> _ASSIGNED TASK_: All that is wanted is an exact copy of the line containing "Request an internal course (78, 93)" and the lines after it, through the end of the records.

> _MATERIAL FOR THIS TASK_:
........

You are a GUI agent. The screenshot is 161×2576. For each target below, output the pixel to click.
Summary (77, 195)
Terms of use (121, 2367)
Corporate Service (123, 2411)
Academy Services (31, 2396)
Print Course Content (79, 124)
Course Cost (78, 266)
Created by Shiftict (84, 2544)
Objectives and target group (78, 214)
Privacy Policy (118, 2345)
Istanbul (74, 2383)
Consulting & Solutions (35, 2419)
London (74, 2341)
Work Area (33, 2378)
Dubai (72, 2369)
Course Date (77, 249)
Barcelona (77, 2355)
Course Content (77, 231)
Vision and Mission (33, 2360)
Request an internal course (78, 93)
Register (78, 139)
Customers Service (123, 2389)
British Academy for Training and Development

........

> _OUTPUT_:
Request an internal course (78, 93)
Register (78, 139)
Customers Service (123, 2389)
British Academy for Training and Development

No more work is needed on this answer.